COLOMBO (EconomyNext) – Fitch Ratings Lanka has upgraded Sri Lanka’s AMW Capital Leasing and Finance PLC’s (AMCL) rating to ‘BBB+(lka)’ from ‘BB-(lka)’ with a stable outlook.
"The multiple-notch upgrade follows Fitch’s assessment of support from its 90 percen-parent, Associated Motorways Limited (AMW)," a statement said.
AMCL’s rating reflects Fitch’s view that support would be forthcoming from AMW, given the finance company’s strategic importance to the latter as AMCL accounted for a big share of group profit and assets.
The full rating report follows:
Fitch Ratings-Colombo-25 March 2015: Fitch Ratings Lanka has upgraded Sri Lanka-based AMW Capital Leasing and Finance PLC’s (AMCL) National Long-Term Rating to ‘BBB+(lka)’ from ‘BB-(lka)’. The Outlook is Stable. The multiple-notch upgrade follows Fitch’s assessment of support from its 90%-parent, Associated Motorways Limited (AMW).
KEY RATING DRIVERS
AMCL’s rating reflects Fitch’s view that support would be forthcoming from AMW, given the finance company’s strategic importance to the latter. This assessment is based on AMCL’s role in group, given strong synergies and operational integration. While its share of financing of AMW’s vehicle sales has remained moderate AMCL accounted for a substantial share of group profit and assets at end-2014. About 46% of its advances comprised vehicle finance facilities provided to its parents’ clients (2013: 49%).
AMW is involved in the strategic direction of AMCL, having three out of nine seats on AMCL’s board and through the involvement of current senior managers, including the Managing Director of AMW.
Fitch believes that additional incentives for AMW to provide support to AMCL stem from the common AMW brand, which could have high reputational impact on AMW should AMCL default. Of AMCL’s 17 branches, 10 are based within AMW branches. In addition AMCL’s funding relies on the parent, which provided 67% of AMCL’s borrowings at end-2014.

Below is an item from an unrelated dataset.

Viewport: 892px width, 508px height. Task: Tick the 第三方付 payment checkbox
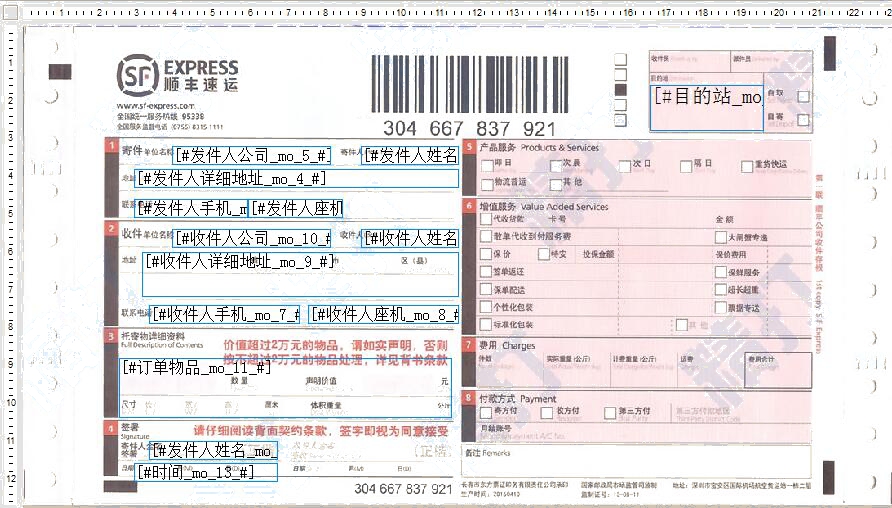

AMW’s rating factors in its modest credit profile, and its stable and strong market share in the import and distribution of new vehicles in Sri Lanka, particularly through products from the Maruti Suzuki brands that are aimed at price-conscious consumers. These vehicles are more likely to be sold in greater volumes through macroeconomic cycles compared with high-end products where import duties and indirect taxes are higher.
AMCL’s intrinsic financial strength, while having improved, is considerably weaker than the support assessment and thus no longer a rating driver.
AMCL’s rating is sensitive to changes in its parent’s ability and propensity to provide support.
AMCL’s rating may be downgraded if AMCL’s size relative to AMW increases and if its operations become more independent of that of its parent.
AMW’s rating could be downgraded if there is a weakening of its financial profile, including its leverage as measured by adjusted net debt/ EBITDAR, a sustained reduction in the market share of vehicle brands such as Maruti Suzuki, or a material dilution in the relationship between AMW and its automotive end-brands, particularly Maruti Suzuki. AMW’s rating may be upgraded if there is a sustained increase in its market share in brand new vehicle sales in Sri Lanka.
In the event of a reduction in its stake by AMW in AMCL, assuming that AMW retains majority ownership, will not necessarily change Fitch’s classification of AMCL as a "strategically important" subsidiary of AMW.